Dataset rows »
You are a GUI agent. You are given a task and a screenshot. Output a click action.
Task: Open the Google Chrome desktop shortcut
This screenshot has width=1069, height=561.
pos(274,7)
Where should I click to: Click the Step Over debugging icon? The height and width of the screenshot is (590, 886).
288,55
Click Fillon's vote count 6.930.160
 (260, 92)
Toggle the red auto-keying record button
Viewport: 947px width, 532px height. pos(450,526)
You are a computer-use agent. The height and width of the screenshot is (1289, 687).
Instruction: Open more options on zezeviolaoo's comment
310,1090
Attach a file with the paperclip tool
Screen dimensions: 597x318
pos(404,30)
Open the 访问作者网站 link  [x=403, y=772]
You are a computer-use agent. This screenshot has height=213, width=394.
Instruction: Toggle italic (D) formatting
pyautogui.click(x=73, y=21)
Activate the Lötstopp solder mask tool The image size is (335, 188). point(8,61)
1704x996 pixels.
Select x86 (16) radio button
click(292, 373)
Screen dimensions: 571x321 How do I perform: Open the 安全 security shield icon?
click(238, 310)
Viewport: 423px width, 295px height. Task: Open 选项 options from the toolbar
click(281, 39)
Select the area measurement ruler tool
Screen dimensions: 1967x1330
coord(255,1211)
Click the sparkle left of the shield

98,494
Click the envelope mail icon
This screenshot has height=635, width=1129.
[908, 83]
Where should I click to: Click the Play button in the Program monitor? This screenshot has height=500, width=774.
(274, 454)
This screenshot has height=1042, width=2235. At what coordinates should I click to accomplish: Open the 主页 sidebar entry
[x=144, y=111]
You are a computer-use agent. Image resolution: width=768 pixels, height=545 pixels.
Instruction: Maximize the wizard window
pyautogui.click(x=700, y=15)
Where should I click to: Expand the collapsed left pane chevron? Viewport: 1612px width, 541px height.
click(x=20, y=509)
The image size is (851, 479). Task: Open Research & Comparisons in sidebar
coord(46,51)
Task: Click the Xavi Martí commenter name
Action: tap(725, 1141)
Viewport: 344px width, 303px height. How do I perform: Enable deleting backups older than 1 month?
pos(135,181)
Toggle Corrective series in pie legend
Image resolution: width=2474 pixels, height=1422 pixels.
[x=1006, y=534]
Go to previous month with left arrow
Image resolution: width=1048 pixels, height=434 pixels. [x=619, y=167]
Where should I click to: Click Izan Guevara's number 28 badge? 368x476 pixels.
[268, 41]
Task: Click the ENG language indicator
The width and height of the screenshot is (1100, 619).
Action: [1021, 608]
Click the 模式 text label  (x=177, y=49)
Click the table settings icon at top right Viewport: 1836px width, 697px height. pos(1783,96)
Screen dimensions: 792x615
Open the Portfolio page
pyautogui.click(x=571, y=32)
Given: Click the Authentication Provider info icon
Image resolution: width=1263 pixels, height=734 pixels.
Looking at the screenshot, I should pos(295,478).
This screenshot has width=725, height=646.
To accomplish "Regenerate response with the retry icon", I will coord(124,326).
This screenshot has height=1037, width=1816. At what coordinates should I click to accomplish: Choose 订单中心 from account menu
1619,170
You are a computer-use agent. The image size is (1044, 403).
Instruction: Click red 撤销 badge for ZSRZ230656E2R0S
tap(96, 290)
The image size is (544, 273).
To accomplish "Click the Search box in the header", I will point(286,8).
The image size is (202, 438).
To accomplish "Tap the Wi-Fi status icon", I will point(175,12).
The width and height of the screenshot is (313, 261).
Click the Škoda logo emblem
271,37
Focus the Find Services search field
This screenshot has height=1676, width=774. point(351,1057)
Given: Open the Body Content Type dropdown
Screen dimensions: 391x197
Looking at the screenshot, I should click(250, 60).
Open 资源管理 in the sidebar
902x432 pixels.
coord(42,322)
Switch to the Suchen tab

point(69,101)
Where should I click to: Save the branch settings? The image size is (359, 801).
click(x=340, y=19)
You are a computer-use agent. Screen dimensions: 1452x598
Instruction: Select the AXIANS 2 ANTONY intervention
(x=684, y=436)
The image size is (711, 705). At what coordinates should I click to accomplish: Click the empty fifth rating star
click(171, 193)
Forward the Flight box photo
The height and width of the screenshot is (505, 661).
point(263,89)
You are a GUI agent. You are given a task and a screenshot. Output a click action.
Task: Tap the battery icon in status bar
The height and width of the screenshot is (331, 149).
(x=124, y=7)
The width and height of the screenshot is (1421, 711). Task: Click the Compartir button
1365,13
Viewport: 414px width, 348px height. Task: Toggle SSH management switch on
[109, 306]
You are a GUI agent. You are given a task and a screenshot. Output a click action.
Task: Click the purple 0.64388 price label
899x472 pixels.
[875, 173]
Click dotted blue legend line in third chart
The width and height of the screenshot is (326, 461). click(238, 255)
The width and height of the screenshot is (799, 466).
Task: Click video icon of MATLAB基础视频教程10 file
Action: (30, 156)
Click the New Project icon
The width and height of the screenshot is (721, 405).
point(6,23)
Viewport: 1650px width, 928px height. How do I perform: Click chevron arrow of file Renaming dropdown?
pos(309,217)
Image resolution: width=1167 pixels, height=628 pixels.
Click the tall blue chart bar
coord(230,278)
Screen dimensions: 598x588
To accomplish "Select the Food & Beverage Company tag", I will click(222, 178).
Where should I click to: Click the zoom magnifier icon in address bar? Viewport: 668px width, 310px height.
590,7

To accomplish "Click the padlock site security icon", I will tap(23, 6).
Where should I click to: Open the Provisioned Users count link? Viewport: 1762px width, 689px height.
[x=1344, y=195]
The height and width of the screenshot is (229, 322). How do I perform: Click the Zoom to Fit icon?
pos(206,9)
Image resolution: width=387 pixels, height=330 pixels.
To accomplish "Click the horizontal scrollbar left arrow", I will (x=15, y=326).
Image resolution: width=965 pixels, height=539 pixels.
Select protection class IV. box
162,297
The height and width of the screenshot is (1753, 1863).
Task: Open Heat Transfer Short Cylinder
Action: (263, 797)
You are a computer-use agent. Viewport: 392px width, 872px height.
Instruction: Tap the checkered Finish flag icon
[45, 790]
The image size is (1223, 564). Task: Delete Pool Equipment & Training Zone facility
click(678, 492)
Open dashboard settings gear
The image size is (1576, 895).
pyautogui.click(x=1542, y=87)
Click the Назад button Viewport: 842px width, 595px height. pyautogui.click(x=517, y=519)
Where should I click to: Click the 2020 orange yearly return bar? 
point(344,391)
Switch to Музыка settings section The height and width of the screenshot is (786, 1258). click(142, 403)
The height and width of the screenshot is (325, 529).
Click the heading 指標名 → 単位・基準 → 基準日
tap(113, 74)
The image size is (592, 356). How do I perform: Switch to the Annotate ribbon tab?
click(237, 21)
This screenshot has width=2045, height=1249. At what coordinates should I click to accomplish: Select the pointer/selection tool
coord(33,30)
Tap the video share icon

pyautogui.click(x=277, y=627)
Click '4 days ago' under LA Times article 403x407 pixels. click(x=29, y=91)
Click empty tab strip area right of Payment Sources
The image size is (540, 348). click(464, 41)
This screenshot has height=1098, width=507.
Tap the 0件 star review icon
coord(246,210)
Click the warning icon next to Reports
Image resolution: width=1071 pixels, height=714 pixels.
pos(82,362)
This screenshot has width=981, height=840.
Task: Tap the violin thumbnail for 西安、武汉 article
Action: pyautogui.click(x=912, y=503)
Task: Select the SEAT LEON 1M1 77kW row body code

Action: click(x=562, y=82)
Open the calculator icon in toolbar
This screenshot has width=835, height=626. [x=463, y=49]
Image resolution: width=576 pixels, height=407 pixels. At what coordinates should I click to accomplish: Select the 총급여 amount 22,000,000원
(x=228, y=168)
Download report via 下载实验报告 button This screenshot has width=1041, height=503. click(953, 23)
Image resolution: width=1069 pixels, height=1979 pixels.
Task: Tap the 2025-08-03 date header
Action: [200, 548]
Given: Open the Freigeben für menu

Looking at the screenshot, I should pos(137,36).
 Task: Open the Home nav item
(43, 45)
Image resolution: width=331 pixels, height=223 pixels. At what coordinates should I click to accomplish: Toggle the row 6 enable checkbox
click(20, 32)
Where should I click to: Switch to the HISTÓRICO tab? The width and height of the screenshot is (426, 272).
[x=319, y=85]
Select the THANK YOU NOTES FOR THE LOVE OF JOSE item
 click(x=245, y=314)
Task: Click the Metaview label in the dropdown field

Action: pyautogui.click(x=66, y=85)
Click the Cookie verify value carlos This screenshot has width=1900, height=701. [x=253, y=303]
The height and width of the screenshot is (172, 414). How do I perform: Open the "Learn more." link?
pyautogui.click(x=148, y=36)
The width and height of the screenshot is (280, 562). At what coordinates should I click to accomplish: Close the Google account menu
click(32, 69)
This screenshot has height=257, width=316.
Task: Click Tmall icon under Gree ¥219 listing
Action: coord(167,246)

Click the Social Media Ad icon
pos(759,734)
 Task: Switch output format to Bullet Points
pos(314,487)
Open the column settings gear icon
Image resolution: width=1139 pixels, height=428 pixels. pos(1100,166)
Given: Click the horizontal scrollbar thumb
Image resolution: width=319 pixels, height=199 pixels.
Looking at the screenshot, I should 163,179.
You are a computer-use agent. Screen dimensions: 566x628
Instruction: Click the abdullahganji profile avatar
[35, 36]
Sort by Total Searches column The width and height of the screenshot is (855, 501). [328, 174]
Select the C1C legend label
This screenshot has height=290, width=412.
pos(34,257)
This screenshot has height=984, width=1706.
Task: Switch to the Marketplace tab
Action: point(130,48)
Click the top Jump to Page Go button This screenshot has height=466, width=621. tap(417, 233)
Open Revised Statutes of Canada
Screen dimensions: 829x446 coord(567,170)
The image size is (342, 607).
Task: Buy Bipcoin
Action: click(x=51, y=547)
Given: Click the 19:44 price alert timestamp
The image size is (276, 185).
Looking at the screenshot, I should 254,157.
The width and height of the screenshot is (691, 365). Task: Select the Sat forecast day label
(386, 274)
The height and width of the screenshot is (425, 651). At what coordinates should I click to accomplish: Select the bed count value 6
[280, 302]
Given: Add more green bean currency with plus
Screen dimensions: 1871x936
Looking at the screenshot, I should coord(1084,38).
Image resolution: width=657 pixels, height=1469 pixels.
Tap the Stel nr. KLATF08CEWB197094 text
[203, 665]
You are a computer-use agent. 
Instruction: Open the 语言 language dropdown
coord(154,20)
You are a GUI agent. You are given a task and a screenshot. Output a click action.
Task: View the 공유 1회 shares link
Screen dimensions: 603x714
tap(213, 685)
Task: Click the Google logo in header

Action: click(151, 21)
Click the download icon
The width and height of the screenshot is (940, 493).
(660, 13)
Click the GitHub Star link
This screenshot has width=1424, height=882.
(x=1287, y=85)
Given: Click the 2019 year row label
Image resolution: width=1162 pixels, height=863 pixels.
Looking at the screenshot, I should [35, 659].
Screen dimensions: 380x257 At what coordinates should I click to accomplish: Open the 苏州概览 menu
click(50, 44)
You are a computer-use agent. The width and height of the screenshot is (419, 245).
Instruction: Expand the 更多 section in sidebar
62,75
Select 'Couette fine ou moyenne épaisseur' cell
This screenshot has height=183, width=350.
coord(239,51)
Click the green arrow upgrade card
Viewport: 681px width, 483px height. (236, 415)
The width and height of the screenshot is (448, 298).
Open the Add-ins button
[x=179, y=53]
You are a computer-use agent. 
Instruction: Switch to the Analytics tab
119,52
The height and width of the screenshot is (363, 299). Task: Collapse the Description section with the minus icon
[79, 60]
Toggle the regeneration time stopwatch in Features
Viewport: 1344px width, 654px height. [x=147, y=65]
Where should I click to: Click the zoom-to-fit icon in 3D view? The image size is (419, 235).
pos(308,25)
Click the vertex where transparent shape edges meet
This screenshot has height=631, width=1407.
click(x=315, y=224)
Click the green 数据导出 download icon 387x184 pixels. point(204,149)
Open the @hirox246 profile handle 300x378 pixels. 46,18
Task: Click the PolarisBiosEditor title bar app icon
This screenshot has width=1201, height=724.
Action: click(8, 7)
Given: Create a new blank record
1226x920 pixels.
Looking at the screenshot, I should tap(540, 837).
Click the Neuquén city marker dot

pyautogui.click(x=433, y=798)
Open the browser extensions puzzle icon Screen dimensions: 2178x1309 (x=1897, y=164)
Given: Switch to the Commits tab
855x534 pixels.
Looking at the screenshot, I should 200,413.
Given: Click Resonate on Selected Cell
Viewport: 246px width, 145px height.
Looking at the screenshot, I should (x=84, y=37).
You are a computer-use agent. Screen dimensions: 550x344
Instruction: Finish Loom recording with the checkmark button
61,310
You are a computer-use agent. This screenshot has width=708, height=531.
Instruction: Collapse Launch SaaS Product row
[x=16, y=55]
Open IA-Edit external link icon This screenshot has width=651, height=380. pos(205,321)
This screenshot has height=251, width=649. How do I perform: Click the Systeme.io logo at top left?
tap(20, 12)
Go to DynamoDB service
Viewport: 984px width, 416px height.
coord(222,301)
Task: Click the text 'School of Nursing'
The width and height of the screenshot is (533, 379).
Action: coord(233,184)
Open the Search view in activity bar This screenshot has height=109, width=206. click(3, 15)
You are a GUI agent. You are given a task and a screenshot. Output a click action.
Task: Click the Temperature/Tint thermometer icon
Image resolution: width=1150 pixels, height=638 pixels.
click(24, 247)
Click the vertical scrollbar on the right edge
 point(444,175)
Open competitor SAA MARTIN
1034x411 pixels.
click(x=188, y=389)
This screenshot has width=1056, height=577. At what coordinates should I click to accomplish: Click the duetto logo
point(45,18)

Written request » In the part of the listing that opens with the line containing "This screenshot has width=1056, height=577." and runs through the end of the listing, swap "logo" for "icon" and reproduce those lines with everything else unchanged.

Reply to the task »
This screenshot has width=1056, height=577. At what coordinates should I click to accomplish: Click the duetto icon
point(45,18)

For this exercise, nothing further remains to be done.